> [Activity]: Set down exactly the lines from the one containing "This screenshot has height=778, width=971." through the end of the records below, both included, and nothing else.

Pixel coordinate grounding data

[Start of Attachment]

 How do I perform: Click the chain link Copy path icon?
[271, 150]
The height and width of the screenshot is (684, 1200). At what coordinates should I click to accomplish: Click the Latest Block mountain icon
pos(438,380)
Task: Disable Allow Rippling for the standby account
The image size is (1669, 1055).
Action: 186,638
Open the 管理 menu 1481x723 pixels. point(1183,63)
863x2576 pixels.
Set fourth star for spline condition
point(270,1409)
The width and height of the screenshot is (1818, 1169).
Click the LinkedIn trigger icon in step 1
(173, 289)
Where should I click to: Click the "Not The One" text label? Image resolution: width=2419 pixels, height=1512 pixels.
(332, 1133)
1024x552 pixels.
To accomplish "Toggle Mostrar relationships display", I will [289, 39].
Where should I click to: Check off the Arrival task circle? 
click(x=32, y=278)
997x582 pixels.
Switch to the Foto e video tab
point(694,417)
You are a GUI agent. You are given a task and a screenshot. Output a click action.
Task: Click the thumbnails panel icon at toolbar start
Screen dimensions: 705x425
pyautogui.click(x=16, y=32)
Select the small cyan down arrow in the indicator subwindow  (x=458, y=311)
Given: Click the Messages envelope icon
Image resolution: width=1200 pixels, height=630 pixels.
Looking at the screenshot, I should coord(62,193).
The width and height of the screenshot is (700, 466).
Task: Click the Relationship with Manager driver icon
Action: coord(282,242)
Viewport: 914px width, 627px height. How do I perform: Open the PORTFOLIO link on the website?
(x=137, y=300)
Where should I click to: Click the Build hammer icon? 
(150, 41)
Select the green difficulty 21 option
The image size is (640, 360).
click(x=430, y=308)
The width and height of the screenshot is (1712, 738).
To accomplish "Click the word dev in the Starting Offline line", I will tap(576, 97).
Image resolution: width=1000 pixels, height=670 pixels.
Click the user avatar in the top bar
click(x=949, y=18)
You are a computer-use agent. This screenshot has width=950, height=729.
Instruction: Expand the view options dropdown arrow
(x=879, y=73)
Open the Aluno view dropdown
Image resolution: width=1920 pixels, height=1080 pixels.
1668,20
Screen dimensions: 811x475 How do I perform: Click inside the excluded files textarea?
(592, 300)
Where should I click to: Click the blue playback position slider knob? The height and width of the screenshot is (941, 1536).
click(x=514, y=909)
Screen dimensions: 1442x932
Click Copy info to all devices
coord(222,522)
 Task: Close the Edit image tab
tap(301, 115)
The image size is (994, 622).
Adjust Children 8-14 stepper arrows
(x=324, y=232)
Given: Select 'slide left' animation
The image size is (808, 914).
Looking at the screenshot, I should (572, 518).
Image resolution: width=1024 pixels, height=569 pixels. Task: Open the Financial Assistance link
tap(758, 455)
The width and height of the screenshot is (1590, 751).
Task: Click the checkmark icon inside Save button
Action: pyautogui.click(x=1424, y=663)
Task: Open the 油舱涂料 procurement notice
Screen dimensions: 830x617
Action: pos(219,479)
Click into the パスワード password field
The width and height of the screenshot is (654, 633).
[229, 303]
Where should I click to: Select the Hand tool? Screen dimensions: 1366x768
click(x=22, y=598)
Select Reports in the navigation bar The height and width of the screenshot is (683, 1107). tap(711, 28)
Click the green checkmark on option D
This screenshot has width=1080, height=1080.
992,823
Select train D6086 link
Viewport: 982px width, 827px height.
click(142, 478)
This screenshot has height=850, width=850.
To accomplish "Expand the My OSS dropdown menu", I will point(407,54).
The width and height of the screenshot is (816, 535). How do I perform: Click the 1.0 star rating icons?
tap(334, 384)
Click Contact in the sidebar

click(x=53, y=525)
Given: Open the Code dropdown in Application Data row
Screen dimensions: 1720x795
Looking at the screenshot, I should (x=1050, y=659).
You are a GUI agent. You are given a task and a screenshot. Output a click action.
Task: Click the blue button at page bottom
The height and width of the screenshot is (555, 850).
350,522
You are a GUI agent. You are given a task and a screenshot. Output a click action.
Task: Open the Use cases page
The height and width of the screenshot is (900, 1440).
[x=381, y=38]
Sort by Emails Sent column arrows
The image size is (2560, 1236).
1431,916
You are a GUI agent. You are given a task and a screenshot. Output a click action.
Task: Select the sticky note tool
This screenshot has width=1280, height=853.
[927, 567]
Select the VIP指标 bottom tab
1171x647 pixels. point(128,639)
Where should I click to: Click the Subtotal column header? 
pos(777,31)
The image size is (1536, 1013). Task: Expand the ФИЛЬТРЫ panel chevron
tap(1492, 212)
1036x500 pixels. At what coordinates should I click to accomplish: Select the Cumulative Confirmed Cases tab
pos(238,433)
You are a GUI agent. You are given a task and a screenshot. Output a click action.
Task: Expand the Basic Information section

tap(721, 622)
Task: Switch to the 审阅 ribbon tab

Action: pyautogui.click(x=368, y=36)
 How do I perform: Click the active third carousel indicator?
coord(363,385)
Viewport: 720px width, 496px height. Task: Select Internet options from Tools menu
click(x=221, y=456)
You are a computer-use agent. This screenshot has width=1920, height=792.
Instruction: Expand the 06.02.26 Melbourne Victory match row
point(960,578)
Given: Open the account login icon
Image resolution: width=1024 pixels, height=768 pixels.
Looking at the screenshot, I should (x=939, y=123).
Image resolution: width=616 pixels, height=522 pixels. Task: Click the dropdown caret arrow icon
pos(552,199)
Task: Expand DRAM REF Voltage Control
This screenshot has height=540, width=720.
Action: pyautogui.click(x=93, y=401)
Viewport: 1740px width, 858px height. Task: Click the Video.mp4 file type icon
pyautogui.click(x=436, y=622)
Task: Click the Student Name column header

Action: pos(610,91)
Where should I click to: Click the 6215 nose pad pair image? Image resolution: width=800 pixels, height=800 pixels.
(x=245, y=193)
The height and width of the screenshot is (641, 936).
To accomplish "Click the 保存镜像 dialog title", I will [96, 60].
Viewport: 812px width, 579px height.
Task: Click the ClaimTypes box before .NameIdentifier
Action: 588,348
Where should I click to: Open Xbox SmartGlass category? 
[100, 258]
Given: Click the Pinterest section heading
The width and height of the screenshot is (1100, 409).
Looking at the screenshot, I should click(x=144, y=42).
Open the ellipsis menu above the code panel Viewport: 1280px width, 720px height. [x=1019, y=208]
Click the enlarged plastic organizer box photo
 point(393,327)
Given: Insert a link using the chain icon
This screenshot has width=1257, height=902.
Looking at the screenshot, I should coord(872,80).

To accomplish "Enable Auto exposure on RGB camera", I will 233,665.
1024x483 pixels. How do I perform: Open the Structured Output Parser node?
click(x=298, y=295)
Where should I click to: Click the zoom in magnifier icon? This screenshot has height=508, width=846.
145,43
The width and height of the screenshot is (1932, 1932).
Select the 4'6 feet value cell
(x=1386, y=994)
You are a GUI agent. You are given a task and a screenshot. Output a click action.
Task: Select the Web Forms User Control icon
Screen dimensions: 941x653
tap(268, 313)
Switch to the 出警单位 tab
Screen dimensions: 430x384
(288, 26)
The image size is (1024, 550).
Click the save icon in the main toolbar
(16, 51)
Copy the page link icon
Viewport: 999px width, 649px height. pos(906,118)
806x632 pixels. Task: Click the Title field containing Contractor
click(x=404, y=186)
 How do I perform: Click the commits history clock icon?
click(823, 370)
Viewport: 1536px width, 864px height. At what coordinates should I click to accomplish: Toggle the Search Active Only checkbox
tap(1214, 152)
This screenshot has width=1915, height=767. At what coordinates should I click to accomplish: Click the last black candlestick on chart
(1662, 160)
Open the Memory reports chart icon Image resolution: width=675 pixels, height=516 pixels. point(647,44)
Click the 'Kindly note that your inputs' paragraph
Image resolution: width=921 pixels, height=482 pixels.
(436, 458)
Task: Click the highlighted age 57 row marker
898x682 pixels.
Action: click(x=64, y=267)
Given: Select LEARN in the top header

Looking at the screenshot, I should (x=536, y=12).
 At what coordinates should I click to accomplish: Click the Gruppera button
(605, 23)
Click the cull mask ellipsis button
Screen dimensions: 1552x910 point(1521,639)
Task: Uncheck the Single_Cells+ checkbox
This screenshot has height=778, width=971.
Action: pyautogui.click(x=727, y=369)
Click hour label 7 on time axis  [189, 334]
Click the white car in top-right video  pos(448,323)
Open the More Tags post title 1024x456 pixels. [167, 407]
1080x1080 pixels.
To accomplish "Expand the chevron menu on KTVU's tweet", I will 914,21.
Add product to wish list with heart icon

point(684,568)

[End of Attachment]

> [Output for this exercise]:
This screenshot has height=778, width=971.
Action: pyautogui.click(x=727, y=369)
Click hour label 7 on time axis  [189, 334]
Click the white car in top-right video  pos(448,323)
Open the More Tags post title 1024x456 pixels. [167, 407]
1080x1080 pixels.
To accomplish "Expand the chevron menu on KTVU's tweet", I will 914,21.
Add product to wish list with heart icon

point(684,568)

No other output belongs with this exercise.